Sustainable Development Goals and Foreign Aid–
How Sustainable and Accountable to Whom?


Jindra Cekan, PhD of ValuingVoices

World leaders will paint New York City red next week at the UN Summit adopting the new post-2015 development agenda.  The agreed plans set 17 new ‘Sustainable’ Development Goals (SDGs) to be achieved by 2030. These are successors to the Millennium Development Goals (MDGs).

While many of us have heard of them, how many of us know whether we met them and what prospects are there for the Sustainable Development Goals to do well or better?  According to Bill Gates the MDGs were “the best idea for focusing the world on fighting global poverty that I have ever seen.” The Brookings Institute goes on to praise the eight MDG targets for aiming high by setting targets such as halving world poverty and reducing child mortality, improving universal primary education and gender equality and empower women etc. [1]. Donor countries pledged three times more than they had until that time (raising the percentage of gross national income for international development assistance from 0.2% to 0.7%, not huge amounts but laudable).  From 2000 to 2015 extreme poverty did fall by half (although some argue China and Asia were well on their way before this aid came) and in some countries (Senegal, Cambodia) child deaths fell by half.  Global health improved via huge coalitions on immunization and HIV/AIDS. Yet while poverty dropped and health increased, hunger, environment and sanitation targets were not met, for instance, and there are 850 million people still hungry worldwide (11% of all people) [2]. Yet gains far outweigh losses.  The new Sustainable Development Goals are to be achieved in 15 years, by 2030. The UN and member nations will track a remarkable 169 indicators,monitoring progress towards the SDGs at the local, national, regional, and global levels… [3]




Overall, one would feel rather tickled by these results — not 100% but still amazing given global disparities. Nancy Birdsall of the Center for Global Development thinks measurement is not the goal: “Growing global interconnectedness means that the problems the world faces, that hold back development, are increasingly shared… we’re making a promise to ourselves that we are one world, one planet, one society, one people, who look out for each other…” [4]

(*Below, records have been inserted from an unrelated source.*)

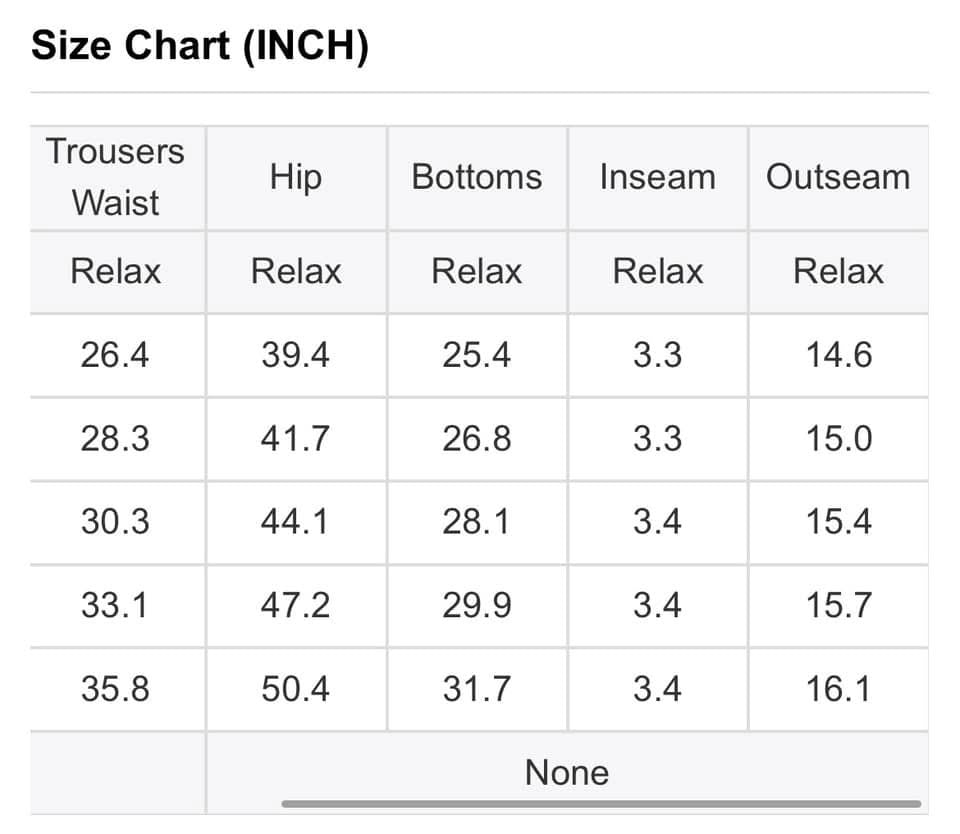This screenshot has width=960, height=834.
Task: Click the 29.9 bottoms value
Action: (x=476, y=605)
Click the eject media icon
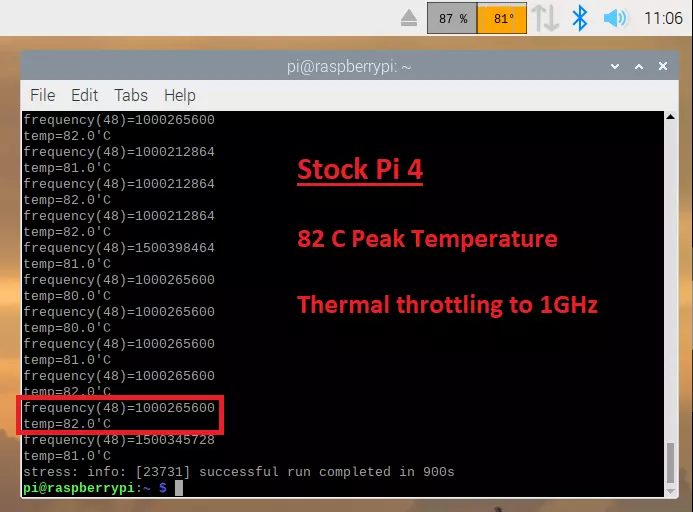 [x=409, y=18]
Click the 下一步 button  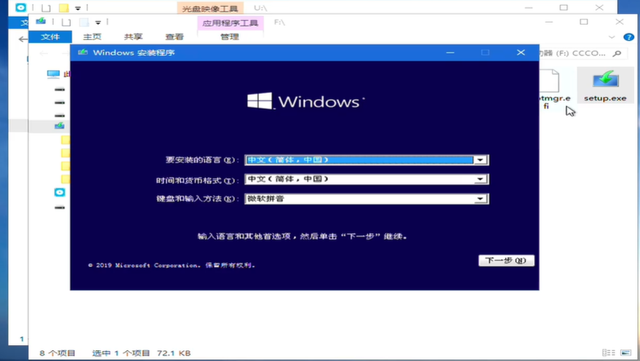pyautogui.click(x=506, y=261)
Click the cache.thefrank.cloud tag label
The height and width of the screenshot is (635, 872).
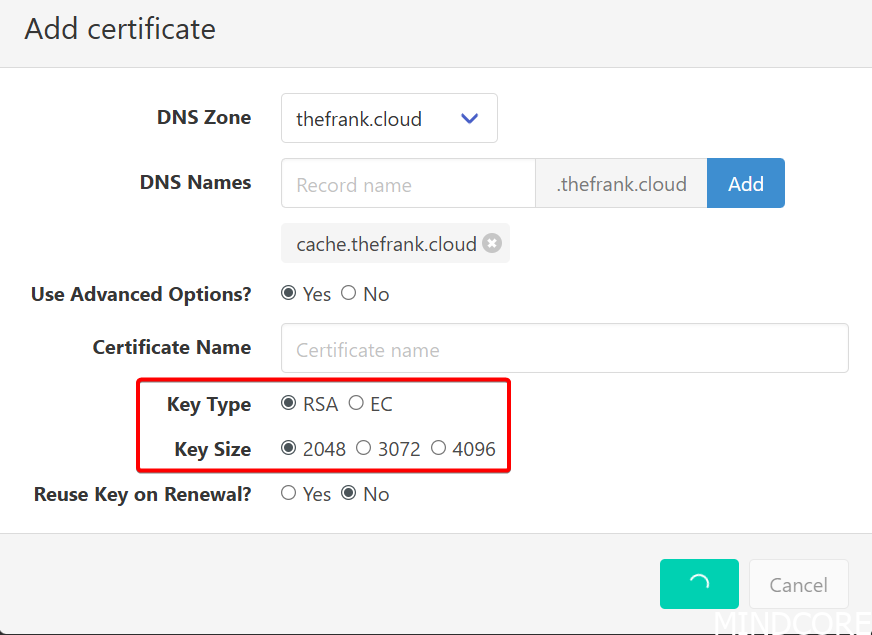coord(386,244)
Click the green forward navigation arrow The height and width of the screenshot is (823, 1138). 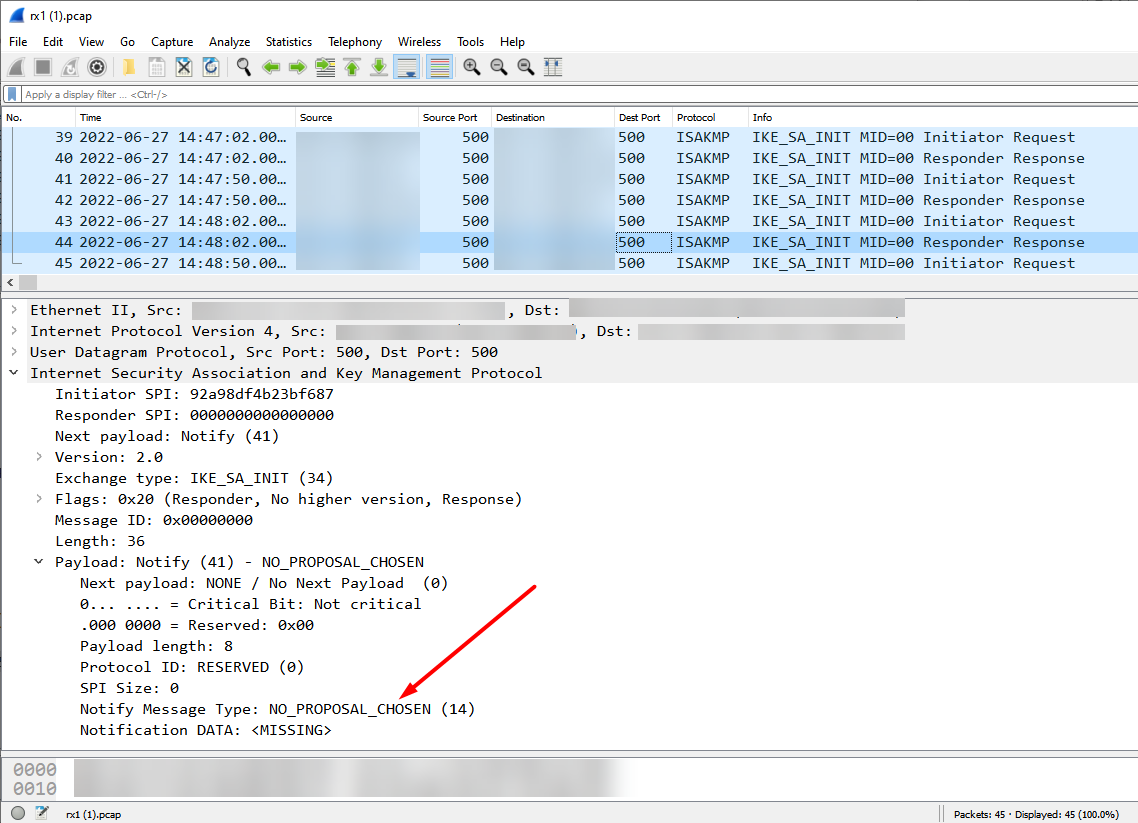pos(297,66)
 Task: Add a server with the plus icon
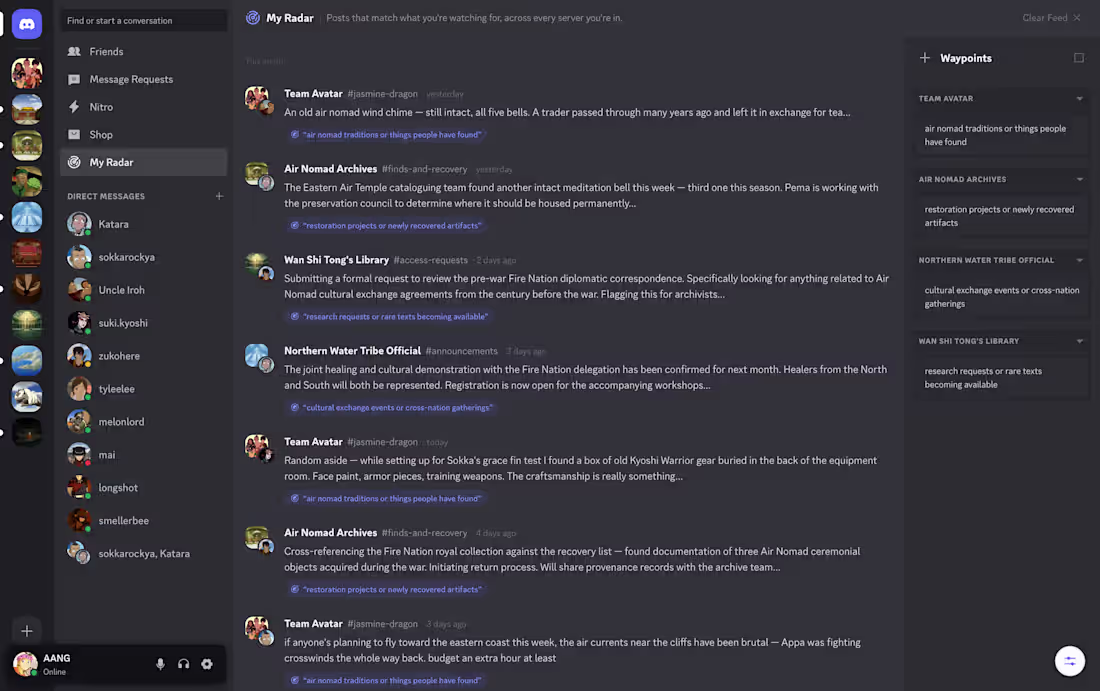click(27, 631)
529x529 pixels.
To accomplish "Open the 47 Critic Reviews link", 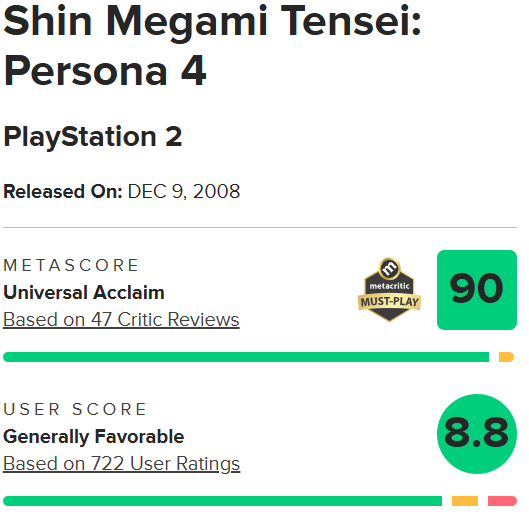I will click(x=121, y=319).
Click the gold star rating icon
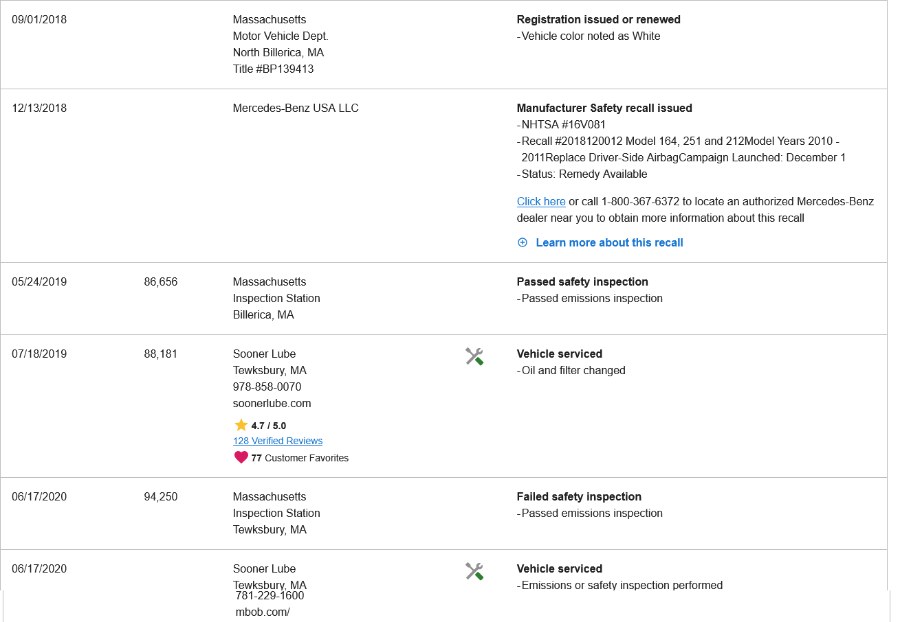 click(241, 425)
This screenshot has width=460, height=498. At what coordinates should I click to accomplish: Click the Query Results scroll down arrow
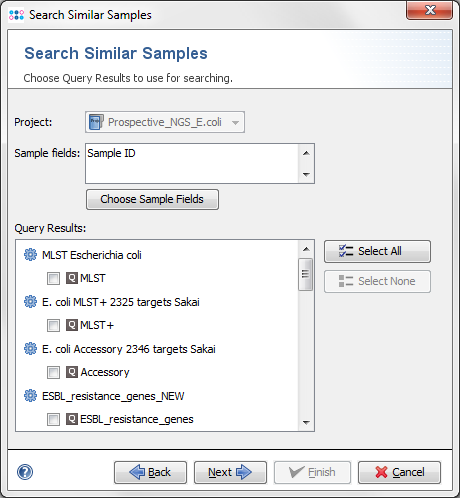click(306, 422)
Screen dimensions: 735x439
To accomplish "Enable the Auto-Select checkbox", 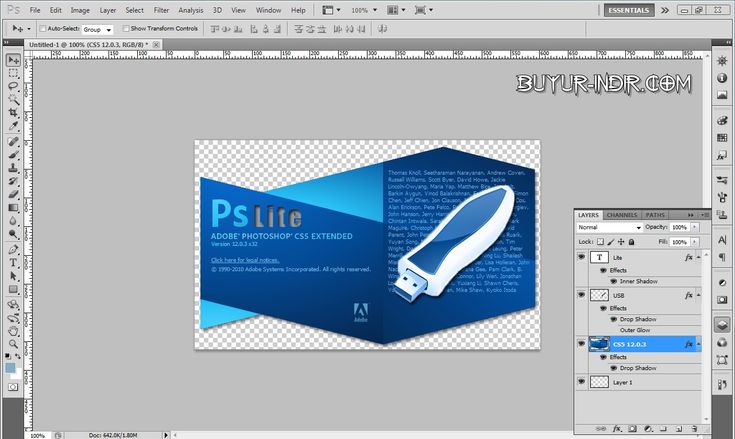I will (43, 29).
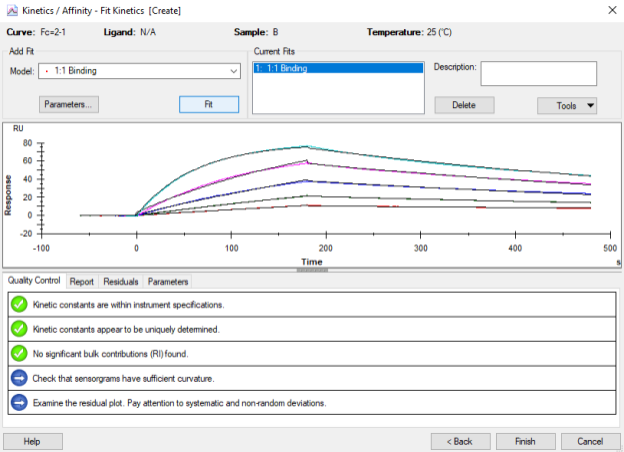This screenshot has height=452, width=624.
Task: Go back with the < Back button
Action: (459, 441)
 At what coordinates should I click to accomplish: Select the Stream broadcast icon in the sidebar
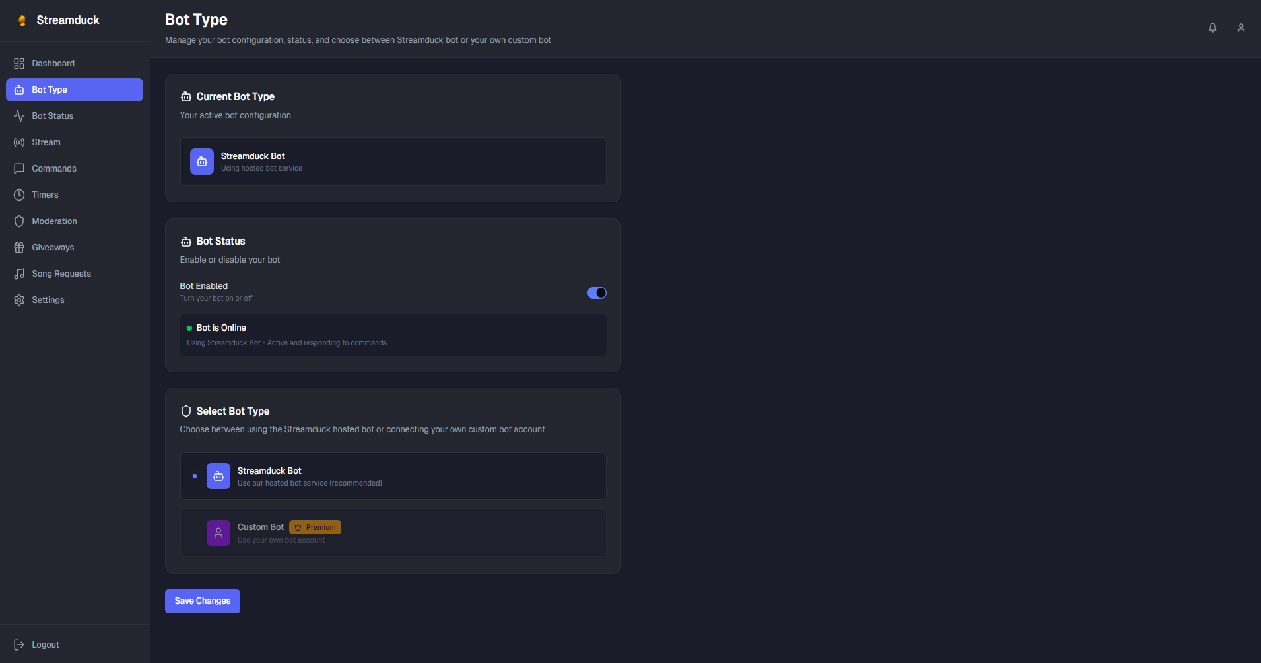(19, 142)
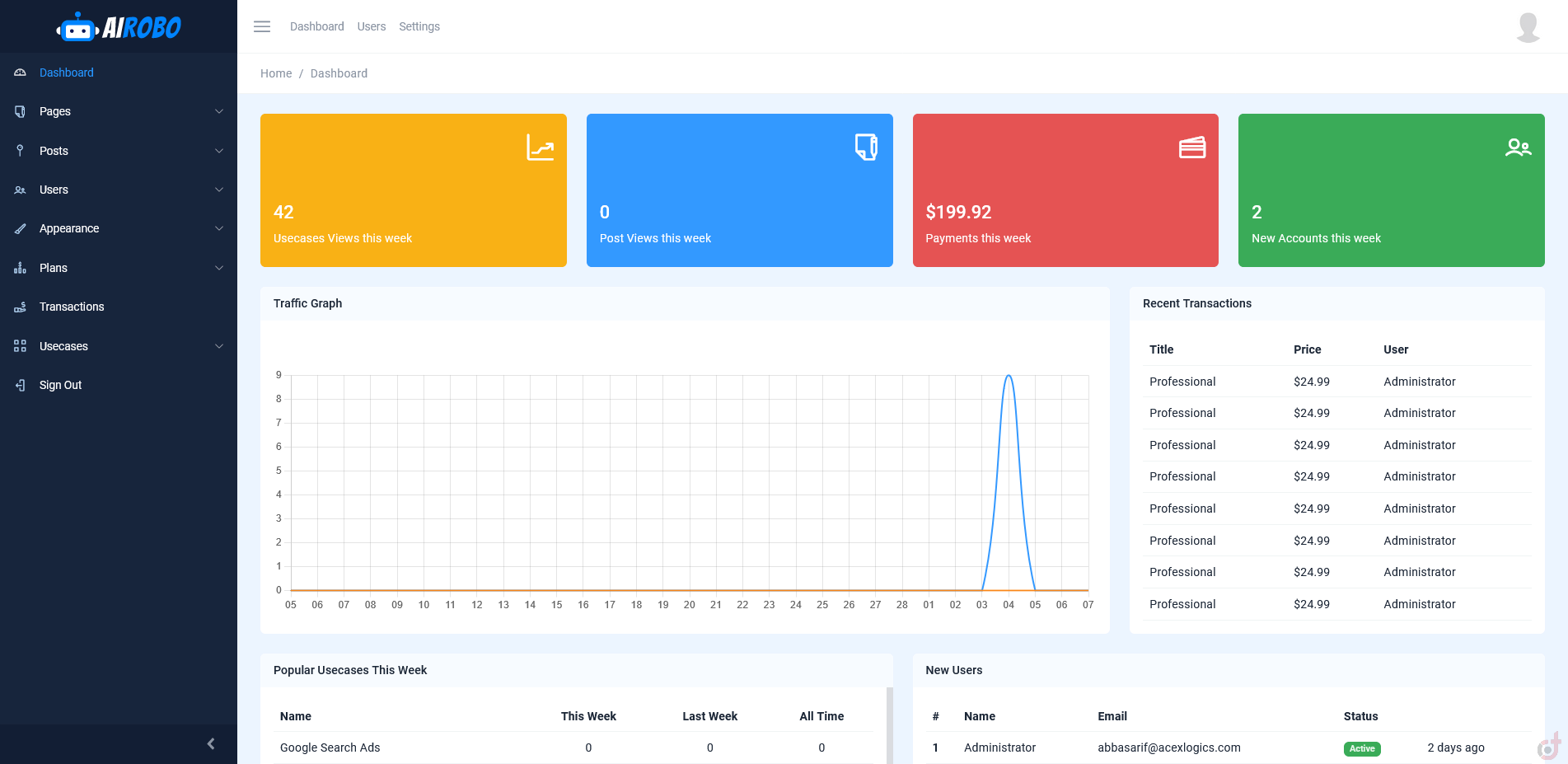Collapse the sidebar with the left arrow
Image resolution: width=1568 pixels, height=764 pixels.
pyautogui.click(x=211, y=743)
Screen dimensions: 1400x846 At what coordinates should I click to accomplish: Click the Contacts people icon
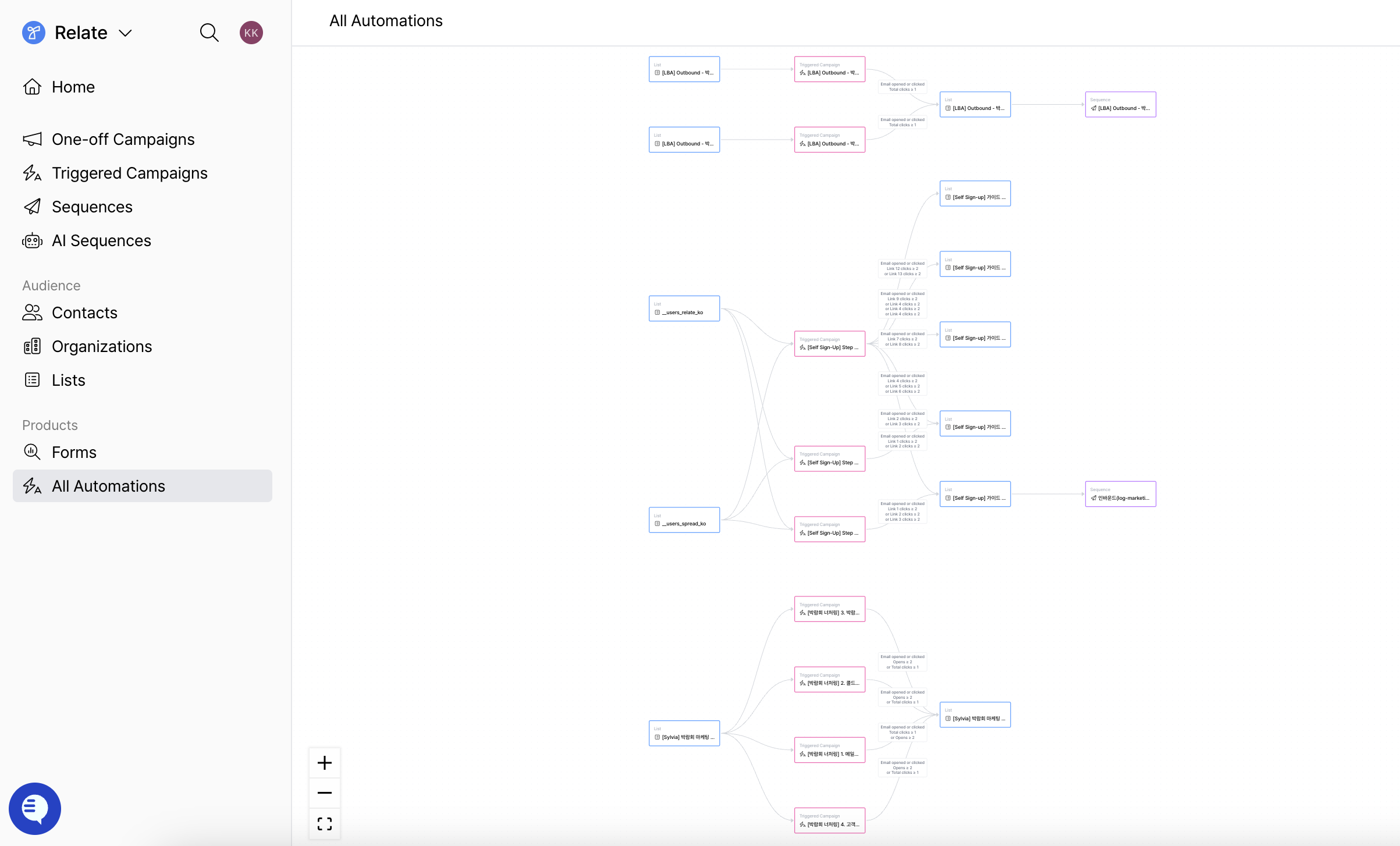tap(33, 312)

But I’m a fan of measurable results, I must admit. One would logically think that our international development projects funded by U.S. Agency for International Development (USAID), the U.S. Department of Agriculture (USDS), the Millennium Challenge Corporation and others could outline how the caused the good results that some MDGs showed. USAID’s website links its work to the MDGs clearly: “in September 2010, President Obama called for the elevation of development as a key pillar of America’s national security and foreign policy. This set forth a vision of an empowered and robust U.S. Agency for International Development that could lead the world in solving the greatest development challenges of our time and, ultimately, meet the goal of ending extreme poverty in the next generation” [5]. It goes on to talk about work to “Promote sustainable development through high-impact partnerships and local solutions“ [5]. USDA’s Foreign Agricultural Service states their “non-emergency food aid programs help meet recipients’ nutritional needs and also support agricultural development and education. These food assistance programs, combined with trade capacity building efforts, support long-term economic development” [6]. Finally, MCC states they are “committed to delivering results throughout the entire lifecycle of its investments. From before investments begin to their completion and beyond… MCC’s continuum of results is designed to foster learning and accountability” [7].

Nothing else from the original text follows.